Introduction
Suboptimal diets are estimated to be responsible for 11 million deaths globally, more than smoking tobacco.1 Diet is a major contributory factor in the incidence of diabetes, cardiovascular disease and other non-communicable diseases, which cause a major burden on healthcare resources. Cardiovascular disease alone is estimated to be €210 bn/year in Europe, of which the majority (€111 bn) is healthcare costs, and the remainder is productivity losses (€45 bn) and informal care (€45 bn).2
In order to evaluate the effectiveness of dietary policies, it is necessary to have a reliable evidence base to describe the health benefits of dietary changes, particularly if the changes in nutritional intake have competing health outcomes, for example, if the policy reduces sugar intake, but increased salt. Population-level dietary public health policies are often evaluated in modelling studies to estimate the potential benefits, where the health effects cannot be easily observed. Modelling studies often make simplifying assumptions such as assuming all health benefits are captured by a single risk factor between diet and health, such as salt,3 fruit and vegetables,4 or calories.5 6 While economic evaluations have modelled a variety of associations between nutrition to health,7 few have modelled multiple nutritional components and captured food substitutions. Simulating substitutions to other food items is important to capture the overall benefit of a policy and any mitigating unintended consequences.
There is a large and rich literature describing the impacts of diet on cardiometabolic health, and cardiovascular disease. Systematic reviews have synthesised evidence for differing levels of individual nutrient groups, such as sodium,8 or carbohydrates, on the risk of cardiovascular disease.9 Changes to nutritional intake in real-world contexts often take the form of diets, which consist of multiple nutrient adjustments that impact the same cardiovascular outcomes. Researchers have addressed this by looking at dietary patterns10 11 or food types such as whole grains12 or red meat.13 Navigating this evidence can act as a barrier for researchers not trained in nutrition to interpret this evidence when dietary intervention outcomes are measured in nutrient intake (sugar, salt or fibre).
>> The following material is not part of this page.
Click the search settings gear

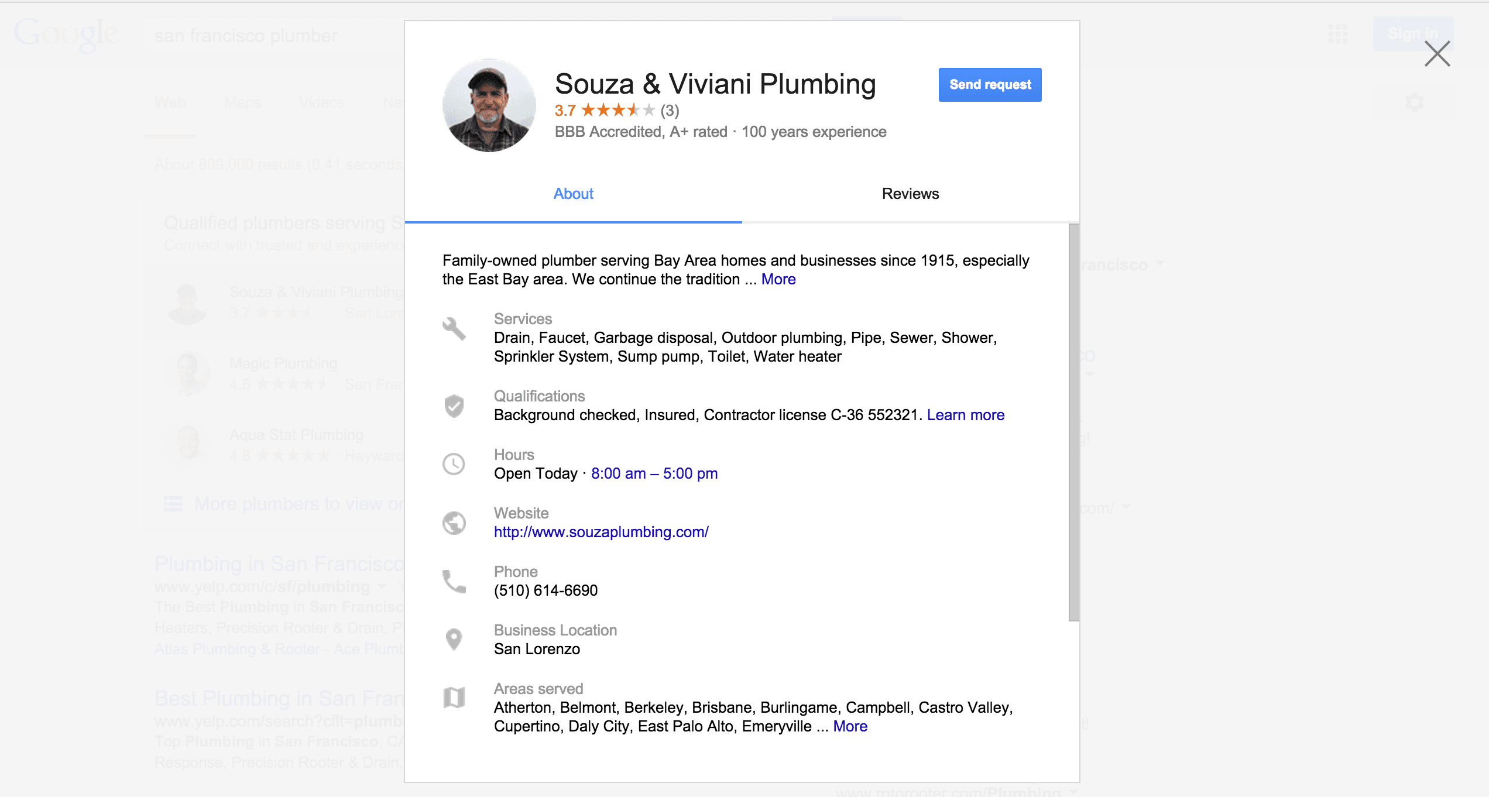[1416, 102]
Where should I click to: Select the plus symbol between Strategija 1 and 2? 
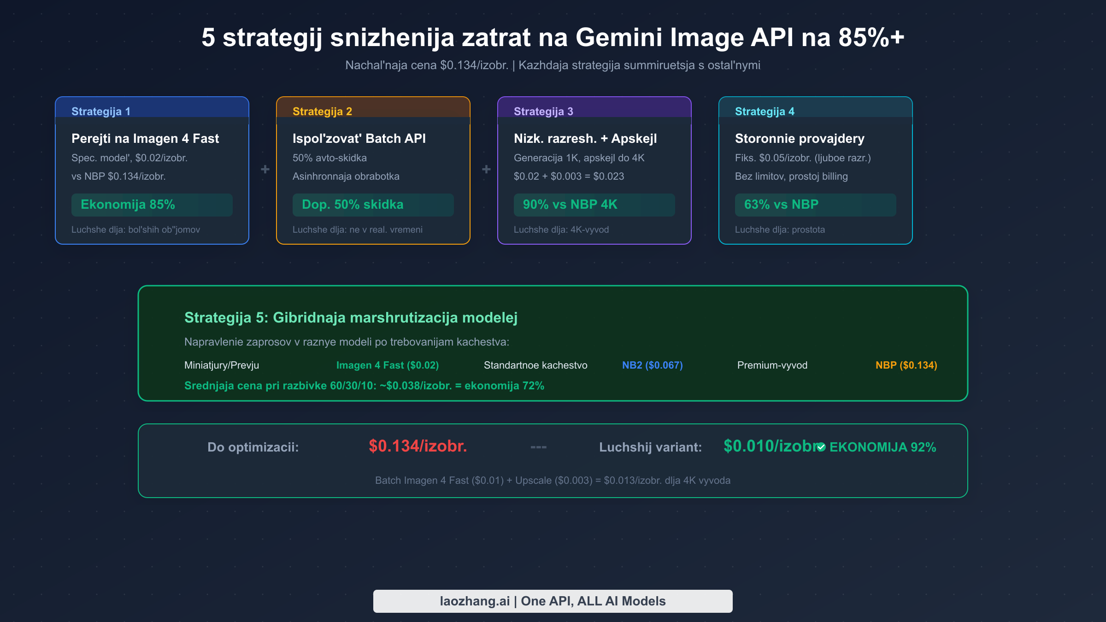click(266, 169)
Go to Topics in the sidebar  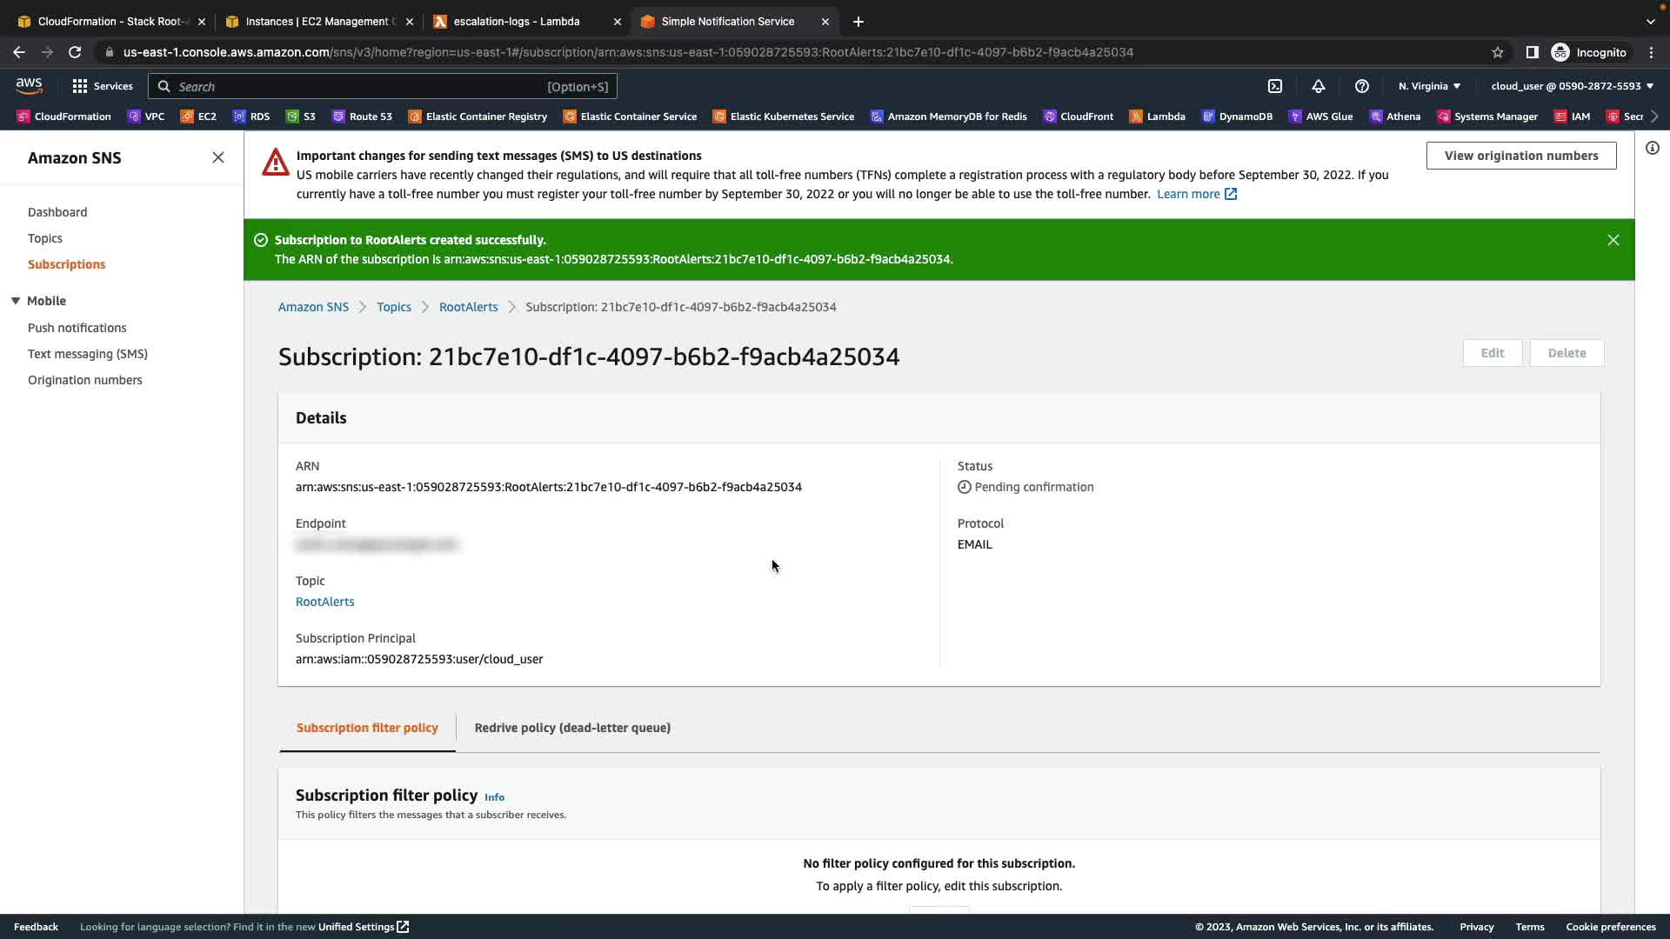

Therefore, it is beneficial to bring together evidence for the health effects of sodium, fats and carbohydrates. Within fats monounsaturated fatty acids (MUFA), polyunsaturated fatty acids (PUFA), saturated fatty acids should be considered independently, as should sugars and fibre within carbohydrates, to identify positive and negative health effects.
Randomised controlled trials provide a robust method to reduce biases, but the duration of follow-up, or sample size, is unlikely to identify a relationship between diet and health events, such as diabetes, cardiovascular disease and cancer. Changes in cardiometabolic measurements for blood pressure, cholesterol and blood glucose can be detected within randomised controlled trials, and can be used as markers for risks of non-communicable diseases to indirectly predict the long-term health impacts. We limited our outcomes to those measure that are typically used in cardiovascular and diabetes risk scores,14 15 including blood pressure, cholesterol and HbA1c. Weight was excluded because energy intake was not an exposure of interest.
Despite the large number of systematic reviews collating evidence for individual nutrients, no synthesising evidence for multiple nutrient exposures was found. The aims of this study were to describe the relationships between diet composition described by major nutrient groups and cardiometabolic risk factors. We undertook an umbrella review of reviews to identify estimates from meta-analyses of randomised controlled trials and developed a causal pathways diagram to synthesise the findings.